■ DO THIS ■
Reproduce verbatim the part of the LLVM statepoint excerpt that opens with the words containing "Depending on our" and closes with "from the call.".

Let's consider a simple call in LLVM IR:

.. code-block:: llvm

  declare void @foo()
  define ptr addrspace(1) @test1(ptr addrspace(1) %obj)
         gc "statepoint-example" {
    call void @foo()
    ret ptr addrspace(1) %obj
  }

Depending on our language we may need to allow a safepoint during the execution
of ``foo``. If so, we need to let the collector update local values in the
current frame.  If we don't, we'll be accessing a potential invalid reference
once we eventually return from the call.

In this example, we need to relocate the SSA value ``%obj``.  Since we can't
actually change the value in the SSA value ``%obj``, we need to introduce a new
SSA value ``%obj.relocated`` which represents the potentially changed value of
``%obj`` after the safepoint and update any following uses appropriately.  The
resulting relocation sequence is:

.. code-block:: llvm

  define ptr addrspace(1) @test(ptr addrspace(1) %obj)
         gc "statepoint-example" {
    %safepoint = call token (i64, i32, ptr, i32, i32, ...) @llvm.experimental.gc.statepoint.p0f_isVoidf(i64 0, i32 0, ptr elementtype(void ()) @foo, i32 0, i32 0, i32 0, i32 0) ["gc-live" (ptr addrspace(1) %obj)]
    %obj.relocated = call ptr addrspace(1) @llvm.experimental.gc.relocate.p1(token %safepoint, i32 0, i32 0)
    ret ptr addrspace(1) %obj.relocated
  }

Ideally, this sequence would have been represented as a M argument, N
return value function (where M is the number of values being
relocated + the original call arguments and N is the original return
value + each relocated value), but LLVM does not easily support such a
representation.

Instead, the statepoint intrinsic marks the actual site of the
safepoint or statepoint.  The statepoint returns a token value (which
exists only at compile time).  To get back the original return value
of the call, we use the ``gc.result`` intrinsic.  To get the relocation
of each pointer in turn, we use the ``gc.relocate`` intrinsic with the
appropriate index.  Note that both the ``gc.relocate`` and ``gc.result`` are
tied to the statepoint.  The combination forms a "statepoint relocation
sequence" and represents the entirety of a parseable call or 'statepoint'.

When lowered, this example would generate the following x86 assembly:

.. code-block:: gas

	  .globl	test1
	  .align	16, 0x90
	  pushq	%rax
	  callq	foo
  .Ltmp1:
	  movq	(%rsp), %rax  # This load is redundant (oops!)

■ INFORMATION SHOWN ■
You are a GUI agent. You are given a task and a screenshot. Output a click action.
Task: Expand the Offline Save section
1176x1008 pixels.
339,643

==

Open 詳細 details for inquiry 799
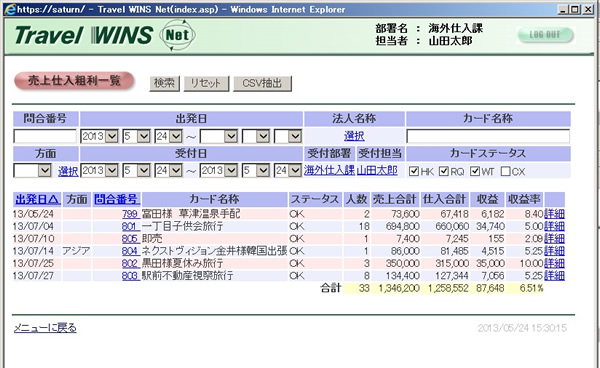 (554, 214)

■ EXERCISE RESULT ■
Depending on our language we may need to allow a safepoint during the execution
of ``foo``. If so, we need to let the collector update local values in the
current frame.  If we don't, we'll be accessing a potential invalid reference
once we eventually return from the call.